Class ScenarioConnectionFactoryProducer

java.lang.Object
io.mats3.spring.jms.factories.ScenarioConnectionFactoryProducer
All Implemented Interfaces:
MatsProfiles

public class ScenarioConnectionFactoryProducer extends Object implements MatsProfiles
Provides a factory for a Spring-integrated Wrapper/Facade around a JMS ConnectionFactory, which in addition to supporting the production setup, also facilitates the development situation where you often want to run against either an in-vm MQ Broker or against a MQ Broker running on localhost, and also integrates with the "mats-spring-test" integration test library where when run with the MatsTestProfile you will most probably want an in-vm setup (typically mocking up the project-external Mats endpoints that the tested endpoints collaborate with). In the in-vm broker situations, the JMS ConnectionFactory instantiation lambda you provide for what will be used in the production setup will not be invoked, but instead an in-vm ActiveMQ Broker will be started, and an ActiveMQ ConnectionFactory will be produced. (ActiveMQ is default, but this class by default employs the MatsTestBroker tool class for creating these connections, and this class can be directed to instead create, or connect to, an Artemis broker).

Note: The actual decision logic and "Spring interfacing" is done in ScenarioConnectionFactoryWrapper, which is the actual class of instances that will end up as Spring beans - this class is a producer of such instances, simplifying the configuration, providing sane defaults.

Do note that this is purely a convenience functionality, and is in no way required for the Mats system to work!

As a matter of fact, you can achieve the exact same with Spring's Profiles (or any other "switch configuration based on some property or state"-logic you can cook up), but this class effectively represents an opinionated implementation of the config switching that will be needed in most scenarios working with Mats, and will probably yield less configuration overall. Moreover, Mats will most probably be employed in a micro/multiple service architecture, and in such situations, it is nice to make some in-house library that constitute basic building blocks that all the services will need. With that in mind, this class also facilitates so you can easily construct an @CompanyMatsSetup-type annotation which alone will pull up both the needed ConnectionFactory (with URL and whatever needed already set) and MatsFactory, which handles all the mentioned scenarios, by merely placing that annotation on the main config class of your service.

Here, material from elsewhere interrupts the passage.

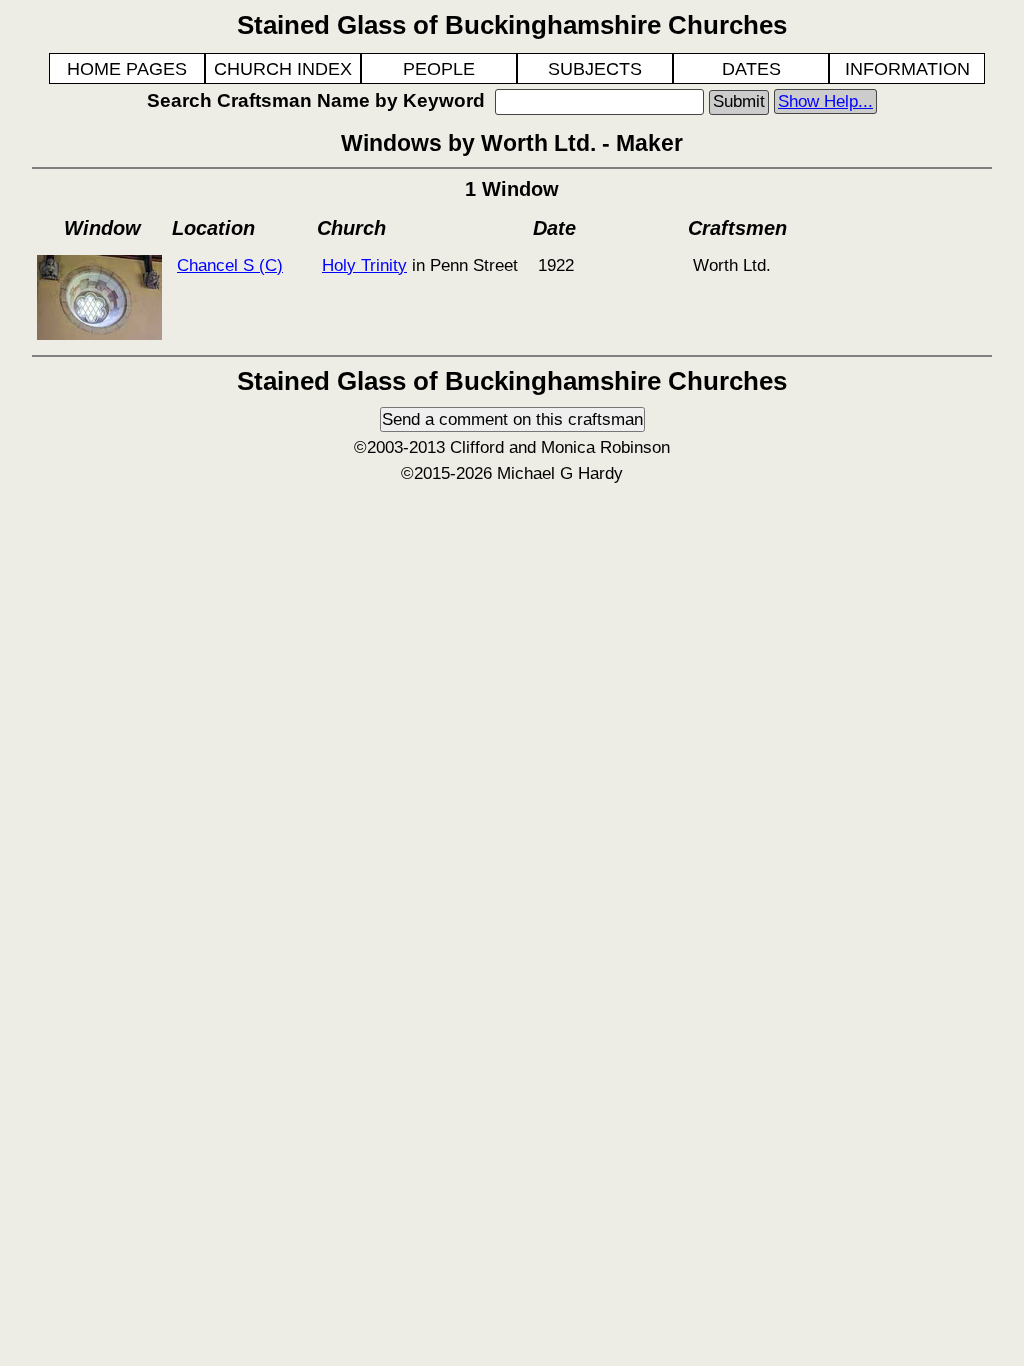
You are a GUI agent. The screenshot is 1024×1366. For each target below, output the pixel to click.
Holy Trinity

The point is this: If you are new to Message Queue based development, you will probably soon sit with the problem of how to create a code base that efficiently lets you run it in production, while also is easy to develop on, and being simple to perform integration test on your endpoints - the problem being that you need different types of ConnectionFactories for the different scenarios, and in some cases also needing an in-vm MQ Broker.

There are typically four different scenarios that you need to juggle between, the two latter being identical wrt. the Mats setup (which is the reason that MatsScenario only has three scenarios defined):

  • Production / External Broker (any production-like environments, e.g. Staging/Pre-prod): This is the standard/regular situation for a MQ-based application or service: Connect to the common external production or staging MQ Broker that all other services and their Mats endpoints connect to. (Note that for the scenarios taken into account by this mechanism, all "external environments" (i.e. "production-like") are considered the same. However, you will most probably want the URLs to the external MQ Broker to be different between production and staging and any other such environment. Such switching must be handled by another mechanism.)
  • Localhost development, where you are developing on one project employing Mats Endpoints, but also run this project's required collaborating projects/services with their Mats Endpoints on your local development box (typically running the project you currently develop on directly in the IDE, while the other can either run in IDE or on command line): Connect to a MQ Broker that you've fired up on your local development box, i.e. localhost, which the other services running locally also connects to.
  • Local-VM development, where you just want to run the service alone, probably with some of the other collaborating Mats Endpoints from other projects/services mocked up in the same project: Connect to an in-vm MQ Broker. An important thing to ensure here is that these mocks, which by definition resides on the same classpath, must NOT end up running in the production environment! - preferably such mocks should not even be included in the production artifact.
  • Local-VM integration testing, where you have integration tests either utilizing the full app config with overwriting of certain beans/endpoints using "Remock" or @MockBean, and mocking out collaborating Mats Endpoints from other projects/services; or piece together the required beans/endpoints using e.g. @Import and mocking out other endpoints: Connect to an in-vm MQ Broker.
Please now read (all the) JavaDoc of MatsProfiles and its enum values!

For the localhost and localVM scenarios, this class by default utilizes the ActiveMQ Broker and ConnectionFactory. For all scenarios, but in particular for the "regular" (production-like), you can provide whatever ConnectionFactory you want (configured as you desire) - this class will just wrap it.